Washington is in the process of finalizing a bill that would ban pigments manufactured through a chlorinated process. The restrictions is being implemented as a method of banning PCBs in paints and printing inks.
In July 2023, California’s Department of Toxic Substances Control’s (DTSC’s) Safer Consumer Products (SCP) Program put forth a proposal to add microplastics (MPs) to its Candidate Chemicals List. If included on the Candidate Chemicals list, the DTSC would be able to evaluate consumer products that contain microplastics or have the potential to release microplastics. The proposed definition for microplastics does not distinguish between primary or secondary microplastics. ACA submitted comments opposing the proposal citing that DTSC is exceeding their statutory authority granted to the SCP, microplastics are not a chemical class, and the proposed microplastics definition is not aligned with current global definitions.
EPA recently announced an advanced notice of proposed rulemaking (ANPRM) on used drum management and reconditioning and is seeking comments on regulatory and non-regulatory options to minimize risks to human health and the environment during the entire lifecycle of used containers of hazardous materials. ACA Staff is working through the Transport Committee and the Environmental Management Committee to gather input and comments from its members on the potential impact to the coatings industry.

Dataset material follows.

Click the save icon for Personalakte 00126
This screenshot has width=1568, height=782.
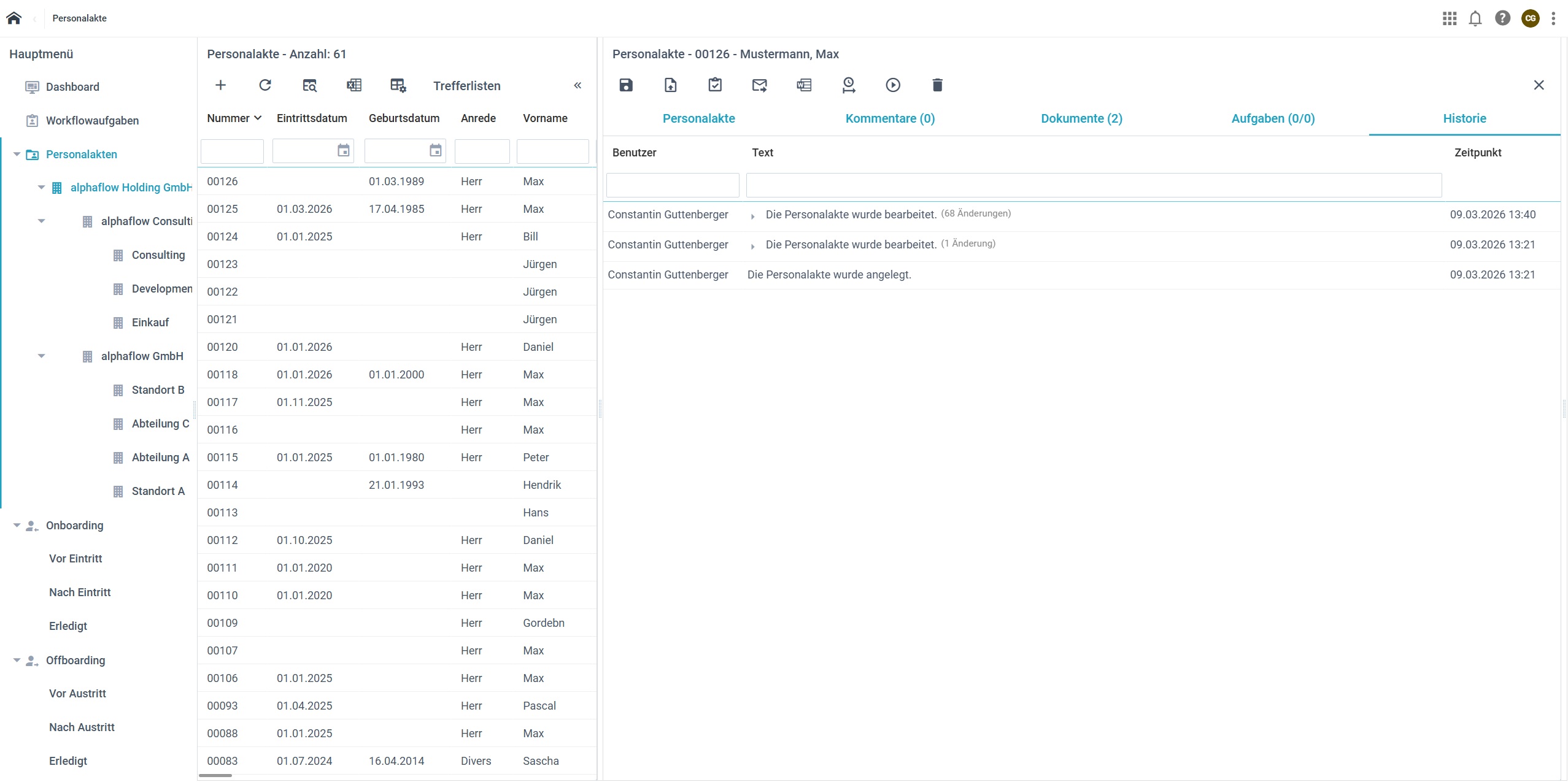tap(625, 85)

ACA and PaintCare are jointly petitioning EPA to consider adding “paints” to the federal universal waste rule. Although “paints” are not currently included in the federal universal waste rule, EPA had acknowledged back in 1993 that paint wastes might be a prime candidate for inclusion. Furthermore, several states have implemented state-level universal waste regulations that include paint wastes. Including “paints” into the federal universal waste rule would ease the regulatory burden experienced by paint manufacturers, paint retailers, paint haulers, and paint recyclers.
An increasing number of states have proposed and passed extended producer responsibility (EPR) laws. California, Colorado, Maine, and Oregon have passed EPR laws addressing plastic packaging. Vermont recently passed an EPR law on household hazardous products. Rulemaking efforts are continuing across these states, and ACA staff continues to monitor these activities to keep members updated on the status of these laws.